**REQUIREMENTS**:
Can you format every line of the data below as a numbered list, leaving out the blank lines?

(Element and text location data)
========================

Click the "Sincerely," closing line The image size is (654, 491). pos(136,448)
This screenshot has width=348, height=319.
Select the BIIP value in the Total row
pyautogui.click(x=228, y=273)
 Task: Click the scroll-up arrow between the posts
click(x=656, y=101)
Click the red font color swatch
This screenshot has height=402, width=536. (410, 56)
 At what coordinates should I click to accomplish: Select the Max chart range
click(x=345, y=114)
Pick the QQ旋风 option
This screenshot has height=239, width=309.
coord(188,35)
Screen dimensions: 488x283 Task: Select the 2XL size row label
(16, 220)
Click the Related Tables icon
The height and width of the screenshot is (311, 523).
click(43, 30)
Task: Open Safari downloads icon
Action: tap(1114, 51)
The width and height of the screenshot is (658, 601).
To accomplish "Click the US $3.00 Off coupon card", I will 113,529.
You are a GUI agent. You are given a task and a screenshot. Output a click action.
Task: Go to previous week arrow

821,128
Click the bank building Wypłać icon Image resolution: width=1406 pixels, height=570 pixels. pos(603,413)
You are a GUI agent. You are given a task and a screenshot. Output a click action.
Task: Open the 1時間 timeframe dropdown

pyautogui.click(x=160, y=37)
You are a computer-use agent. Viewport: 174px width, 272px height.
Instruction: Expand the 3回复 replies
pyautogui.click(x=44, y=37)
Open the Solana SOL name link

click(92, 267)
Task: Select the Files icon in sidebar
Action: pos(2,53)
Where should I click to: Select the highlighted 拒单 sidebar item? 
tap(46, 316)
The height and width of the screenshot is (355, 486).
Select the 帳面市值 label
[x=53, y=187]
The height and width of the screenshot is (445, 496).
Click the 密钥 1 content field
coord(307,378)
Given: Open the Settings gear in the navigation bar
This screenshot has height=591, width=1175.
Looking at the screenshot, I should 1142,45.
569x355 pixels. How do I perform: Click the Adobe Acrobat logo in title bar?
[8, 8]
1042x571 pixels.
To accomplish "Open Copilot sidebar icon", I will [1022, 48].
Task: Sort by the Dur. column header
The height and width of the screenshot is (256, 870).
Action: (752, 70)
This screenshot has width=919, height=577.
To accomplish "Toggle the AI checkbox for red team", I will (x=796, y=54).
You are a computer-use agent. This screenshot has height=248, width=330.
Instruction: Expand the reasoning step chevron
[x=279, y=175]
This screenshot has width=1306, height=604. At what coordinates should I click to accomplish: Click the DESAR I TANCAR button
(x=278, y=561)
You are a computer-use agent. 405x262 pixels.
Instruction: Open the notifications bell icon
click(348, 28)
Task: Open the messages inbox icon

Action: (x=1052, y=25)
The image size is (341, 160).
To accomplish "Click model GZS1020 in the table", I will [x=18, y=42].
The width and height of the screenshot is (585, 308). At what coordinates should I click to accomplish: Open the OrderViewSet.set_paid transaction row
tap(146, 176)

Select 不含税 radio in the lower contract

========================

**RESPONSE FOR THIS EXERCISE**:
1. Click the "Sincerely," closing line The image size is (654, 491). pos(136,448)
2. This screenshot has width=348, height=319.
3. Select the BIIP value in the Total row
4. pyautogui.click(x=228, y=273)
5.  Task: Click the scroll-up arrow between the posts
6. click(x=656, y=101)
7. Click the red font color swatch
8. This screenshot has height=402, width=536. (410, 56)
9.  At what coordinates should I click to accomplish: Select the Max chart range
10. click(x=345, y=114)
11. Pick the QQ旋风 option
12. This screenshot has height=239, width=309.
13. coord(188,35)
14. Screen dimensions: 488x283 Task: Select the 2XL size row label
15. (16, 220)
16. Click the Related Tables icon
17. The height and width of the screenshot is (311, 523).
18. click(43, 30)
19. Task: Open Safari downloads icon
20. Action: tap(1114, 51)
21. The width and height of the screenshot is (658, 601).
22. To accomplish "Click the US $3.00 Off coupon card", I will 113,529.
23. You are a GUI agent. You are given a task and a screenshot. Output a click action.
24. Task: Go to previous week arrow
25. 821,128
26. Click the bank building Wypłać icon Image resolution: width=1406 pixels, height=570 pixels. pos(603,413)
27. You are a GUI agent. You are given a task and a screenshot. Output a click action.
28. Task: Open the 1時間 timeframe dropdown
29. pyautogui.click(x=160, y=37)
30. You are a computer-use agent. Viewport: 174px width, 272px height.
31. Instruction: Expand the 3回复 replies
32. pyautogui.click(x=44, y=37)
33. Open the Solana SOL name link
34. click(92, 267)
35. Task: Select the Files icon in sidebar
36. Action: pos(2,53)
37. Where should I click to: Select the highlighted 拒单 sidebar item? 
38. tap(46, 316)
39. The height and width of the screenshot is (355, 486).
40. Select the 帳面市值 label
41. [x=53, y=187]
42. The height and width of the screenshot is (445, 496).
43. Click the 密钥 1 content field
44. coord(307,378)
45. Given: Open the Settings gear in the navigation bar
46. This screenshot has height=591, width=1175.
47. Looking at the screenshot, I should 1142,45.
48. 569x355 pixels. How do I perform: Click the Adobe Acrobat logo in title bar?
49. [8, 8]
50. 1042x571 pixels.
51. To accomplish "Open Copilot sidebar icon", I will [1022, 48].
52. Task: Sort by the Dur. column header
53. The height and width of the screenshot is (256, 870).
54. Action: (752, 70)
55. This screenshot has width=919, height=577.
56. To accomplish "Toggle the AI checkbox for red team", I will (x=796, y=54).
57. You are a computer-use agent. This screenshot has height=248, width=330.
58. Instruction: Expand the reasoning step chevron
59. [x=279, y=175]
60. This screenshot has width=1306, height=604. At what coordinates should I click to accomplish: Click the DESAR I TANCAR button
61. (x=278, y=561)
62. You are a computer-use agent. 405x262 pixels.
63. Instruction: Open the notifications bell icon
64. click(348, 28)
65. Task: Open the messages inbox icon
66. Action: (x=1052, y=25)
67. The image size is (341, 160).
68. To accomplish "Click model GZS1020 in the table", I will [x=18, y=42].
69. The width and height of the screenshot is (585, 308). At what coordinates should I click to accomplish: Open the OrderViewSet.set_paid transaction row
70. tap(146, 176)
71. Select 不含税 radio in the lower contract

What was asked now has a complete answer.